Brief ▸ Copy every one of the following records verbatim, keeping each line unchanged and in its original order.

Material provided ▸

□ □ □ □ □ □ □

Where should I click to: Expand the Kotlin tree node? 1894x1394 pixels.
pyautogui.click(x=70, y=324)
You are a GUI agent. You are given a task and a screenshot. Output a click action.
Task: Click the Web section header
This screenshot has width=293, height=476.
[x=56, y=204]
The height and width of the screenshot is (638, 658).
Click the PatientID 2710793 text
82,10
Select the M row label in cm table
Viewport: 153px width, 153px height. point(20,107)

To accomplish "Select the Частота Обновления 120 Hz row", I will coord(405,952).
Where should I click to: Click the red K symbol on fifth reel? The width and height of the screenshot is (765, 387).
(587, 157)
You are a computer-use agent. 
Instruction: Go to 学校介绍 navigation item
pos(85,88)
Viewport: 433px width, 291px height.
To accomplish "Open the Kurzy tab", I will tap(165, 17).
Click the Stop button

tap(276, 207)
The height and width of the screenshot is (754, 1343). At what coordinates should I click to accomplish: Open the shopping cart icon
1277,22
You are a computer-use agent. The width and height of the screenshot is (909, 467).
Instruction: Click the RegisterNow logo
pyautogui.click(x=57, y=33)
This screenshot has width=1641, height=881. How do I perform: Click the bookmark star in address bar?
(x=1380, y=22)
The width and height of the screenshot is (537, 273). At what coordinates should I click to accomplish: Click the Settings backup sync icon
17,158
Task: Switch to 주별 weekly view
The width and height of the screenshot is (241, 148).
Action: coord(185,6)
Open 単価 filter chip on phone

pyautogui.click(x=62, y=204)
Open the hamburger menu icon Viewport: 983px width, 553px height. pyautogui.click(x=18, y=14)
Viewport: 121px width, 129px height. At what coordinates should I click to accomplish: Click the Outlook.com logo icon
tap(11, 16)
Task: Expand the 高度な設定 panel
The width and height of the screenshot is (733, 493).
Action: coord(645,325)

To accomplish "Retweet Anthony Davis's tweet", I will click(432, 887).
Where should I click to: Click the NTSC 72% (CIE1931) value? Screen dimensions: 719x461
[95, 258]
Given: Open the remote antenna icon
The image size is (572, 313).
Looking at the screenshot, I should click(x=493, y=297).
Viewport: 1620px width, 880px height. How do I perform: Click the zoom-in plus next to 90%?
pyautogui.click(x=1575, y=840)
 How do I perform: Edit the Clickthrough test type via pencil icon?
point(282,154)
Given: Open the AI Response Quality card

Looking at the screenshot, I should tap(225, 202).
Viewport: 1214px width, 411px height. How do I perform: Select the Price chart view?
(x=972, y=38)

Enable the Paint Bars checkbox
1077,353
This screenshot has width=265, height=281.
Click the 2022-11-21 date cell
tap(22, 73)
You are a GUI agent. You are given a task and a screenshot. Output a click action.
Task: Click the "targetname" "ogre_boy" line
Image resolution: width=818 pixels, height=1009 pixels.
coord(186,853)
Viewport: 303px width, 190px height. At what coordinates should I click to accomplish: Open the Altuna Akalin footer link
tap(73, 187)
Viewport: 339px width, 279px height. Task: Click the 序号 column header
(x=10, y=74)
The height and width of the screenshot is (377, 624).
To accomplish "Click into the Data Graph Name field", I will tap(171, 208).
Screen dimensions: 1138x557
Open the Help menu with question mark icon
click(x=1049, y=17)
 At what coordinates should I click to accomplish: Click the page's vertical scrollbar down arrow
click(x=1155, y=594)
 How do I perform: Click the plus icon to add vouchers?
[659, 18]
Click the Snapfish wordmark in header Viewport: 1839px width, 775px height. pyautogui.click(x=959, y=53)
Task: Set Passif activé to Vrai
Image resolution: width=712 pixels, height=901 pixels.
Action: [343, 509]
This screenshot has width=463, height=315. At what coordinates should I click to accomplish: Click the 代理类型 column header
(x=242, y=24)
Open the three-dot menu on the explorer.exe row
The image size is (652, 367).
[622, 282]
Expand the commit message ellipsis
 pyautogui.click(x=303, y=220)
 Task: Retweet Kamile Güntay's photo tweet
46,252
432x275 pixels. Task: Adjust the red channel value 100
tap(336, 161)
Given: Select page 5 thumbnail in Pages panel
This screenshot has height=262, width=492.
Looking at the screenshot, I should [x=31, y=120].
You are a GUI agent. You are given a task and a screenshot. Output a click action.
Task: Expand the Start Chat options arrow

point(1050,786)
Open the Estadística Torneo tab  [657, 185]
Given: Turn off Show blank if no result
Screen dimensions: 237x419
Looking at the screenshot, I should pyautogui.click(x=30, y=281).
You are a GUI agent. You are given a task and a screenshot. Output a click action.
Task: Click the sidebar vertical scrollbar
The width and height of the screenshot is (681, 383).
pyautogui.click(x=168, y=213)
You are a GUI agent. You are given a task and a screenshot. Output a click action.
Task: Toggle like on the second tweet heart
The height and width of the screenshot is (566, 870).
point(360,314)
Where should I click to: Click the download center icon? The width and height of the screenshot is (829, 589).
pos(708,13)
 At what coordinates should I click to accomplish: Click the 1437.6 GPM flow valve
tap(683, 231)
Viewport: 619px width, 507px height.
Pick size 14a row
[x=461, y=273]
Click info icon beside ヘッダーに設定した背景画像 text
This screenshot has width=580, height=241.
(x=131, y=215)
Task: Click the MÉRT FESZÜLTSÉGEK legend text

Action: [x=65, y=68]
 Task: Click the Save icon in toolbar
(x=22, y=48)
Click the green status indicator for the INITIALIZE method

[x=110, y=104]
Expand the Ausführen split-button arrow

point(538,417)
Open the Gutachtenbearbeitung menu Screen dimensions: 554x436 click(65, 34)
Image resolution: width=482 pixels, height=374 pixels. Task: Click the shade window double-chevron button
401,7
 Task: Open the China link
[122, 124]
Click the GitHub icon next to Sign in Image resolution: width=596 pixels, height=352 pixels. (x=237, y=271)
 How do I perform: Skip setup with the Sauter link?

□ □ □ □ □ □ □

Completed task ▸
Where should I click to: Expand the Kotlin tree node? 1894x1394 pixels.
pyautogui.click(x=70, y=324)
You are a GUI agent. You are given a task and a screenshot. Output a click action.
Task: Click the Web section header
This screenshot has width=293, height=476.
[x=56, y=204]
The height and width of the screenshot is (638, 658).
Click the PatientID 2710793 text
82,10
Select the M row label in cm table
Viewport: 153px width, 153px height. point(20,107)

To accomplish "Select the Частота Обновления 120 Hz row", I will coord(405,952).
Where should I click to: Click the red K symbol on fifth reel? The width and height of the screenshot is (765, 387).
(587, 157)
You are a computer-use agent. 
Instruction: Go to 学校介绍 navigation item
pos(85,88)
Viewport: 433px width, 291px height.
To accomplish "Open the Kurzy tab", I will tap(165, 17).
Click the Stop button

tap(276, 207)
The height and width of the screenshot is (754, 1343). At what coordinates should I click to accomplish: Open the shopping cart icon
1277,22
You are a computer-use agent. The width and height of the screenshot is (909, 467).
Instruction: Click the RegisterNow logo
pyautogui.click(x=57, y=33)
This screenshot has width=1641, height=881. How do I perform: Click the bookmark star in address bar?
(x=1380, y=22)
The width and height of the screenshot is (537, 273). At what coordinates should I click to accomplish: Click the Settings backup sync icon
17,158
Task: Switch to 주별 weekly view
The width and height of the screenshot is (241, 148).
Action: coord(185,6)
Open 単価 filter chip on phone

pyautogui.click(x=62, y=204)
Open the hamburger menu icon Viewport: 983px width, 553px height. pyautogui.click(x=18, y=14)
Viewport: 121px width, 129px height. At what coordinates should I click to accomplish: Click the Outlook.com logo icon
tap(11, 16)
Task: Expand the 高度な設定 panel
The width and height of the screenshot is (733, 493).
Action: coord(645,325)

To accomplish "Retweet Anthony Davis's tweet", I will click(432, 887).
Where should I click to: Click the NTSC 72% (CIE1931) value? Screen dimensions: 719x461
[95, 258]
Given: Open the remote antenna icon
The image size is (572, 313).
Looking at the screenshot, I should click(x=493, y=297).
Viewport: 1620px width, 880px height. How do I perform: Click the zoom-in plus next to 90%?
pyautogui.click(x=1575, y=840)
 How do I perform: Edit the Clickthrough test type via pencil icon?
point(282,154)
Given: Open the AI Response Quality card

Looking at the screenshot, I should tap(225, 202).
Viewport: 1214px width, 411px height. How do I perform: Select the Price chart view?
(x=972, y=38)

Enable the Paint Bars checkbox
1077,353
This screenshot has width=265, height=281.
Click the 2022-11-21 date cell
tap(22, 73)
You are a GUI agent. You are given a task and a screenshot. Output a click action.
Task: Click the "targetname" "ogre_boy" line
Image resolution: width=818 pixels, height=1009 pixels.
coord(186,853)
Viewport: 303px width, 190px height. At what coordinates should I click to accomplish: Open the Altuna Akalin footer link
tap(73, 187)
Viewport: 339px width, 279px height. Task: Click the 序号 column header
(x=10, y=74)
The height and width of the screenshot is (377, 624).
To accomplish "Click into the Data Graph Name field", I will tap(171, 208).
Screen dimensions: 1138x557
Open the Help menu with question mark icon
click(x=1049, y=17)
 At what coordinates should I click to accomplish: Click the page's vertical scrollbar down arrow
click(x=1155, y=594)
 How do I perform: Click the plus icon to add vouchers?
[659, 18]
Click the Snapfish wordmark in header Viewport: 1839px width, 775px height. pyautogui.click(x=959, y=53)
Task: Set Passif activé to Vrai
Image resolution: width=712 pixels, height=901 pixels.
Action: [343, 509]
This screenshot has width=463, height=315. At what coordinates should I click to accomplish: Click the 代理类型 column header
(x=242, y=24)
Open the three-dot menu on the explorer.exe row
The image size is (652, 367).
[622, 282]
Expand the commit message ellipsis
 pyautogui.click(x=303, y=220)
 Task: Retweet Kamile Güntay's photo tweet
46,252
432x275 pixels. Task: Adjust the red channel value 100
tap(336, 161)
Given: Select page 5 thumbnail in Pages panel
This screenshot has height=262, width=492.
Looking at the screenshot, I should [x=31, y=120].
You are a GUI agent. You are given a task and a screenshot. Output a click action.
Task: Expand the Start Chat options arrow

point(1050,786)
Open the Estadística Torneo tab  [657, 185]
Given: Turn off Show blank if no result
Screen dimensions: 237x419
Looking at the screenshot, I should pyautogui.click(x=30, y=281).
You are a GUI agent. You are given a task and a screenshot. Output a click action.
Task: Click the sidebar vertical scrollbar
The width and height of the screenshot is (681, 383).
pyautogui.click(x=168, y=213)
You are a GUI agent. You are given a task and a screenshot. Output a click action.
Task: Toggle like on the second tweet heart
The height and width of the screenshot is (566, 870).
point(360,314)
Where should I click to: Click the download center icon? The width and height of the screenshot is (829, 589).
pos(708,13)
 At what coordinates should I click to accomplish: Click the 1437.6 GPM flow valve
tap(683, 231)
Viewport: 619px width, 507px height.
Pick size 14a row
[x=461, y=273]
Click info icon beside ヘッダーに設定した背景画像 text
This screenshot has width=580, height=241.
(x=131, y=215)
Task: Click the MÉRT FESZÜLTSÉGEK legend text

Action: [x=65, y=68]
 Task: Click the Save icon in toolbar
(x=22, y=48)
Click the green status indicator for the INITIALIZE method

[x=110, y=104]
Expand the Ausführen split-button arrow

point(538,417)
Open the Gutachtenbearbeitung menu Screen dimensions: 554x436 click(65, 34)
Image resolution: width=482 pixels, height=374 pixels. Task: Click the shade window double-chevron button
401,7
 Task: Open the China link
[122, 124]
Click the GitHub icon next to Sign in Image resolution: width=596 pixels, height=352 pixels. (x=237, y=271)
 How do I perform: Skip setup with the Sauter link?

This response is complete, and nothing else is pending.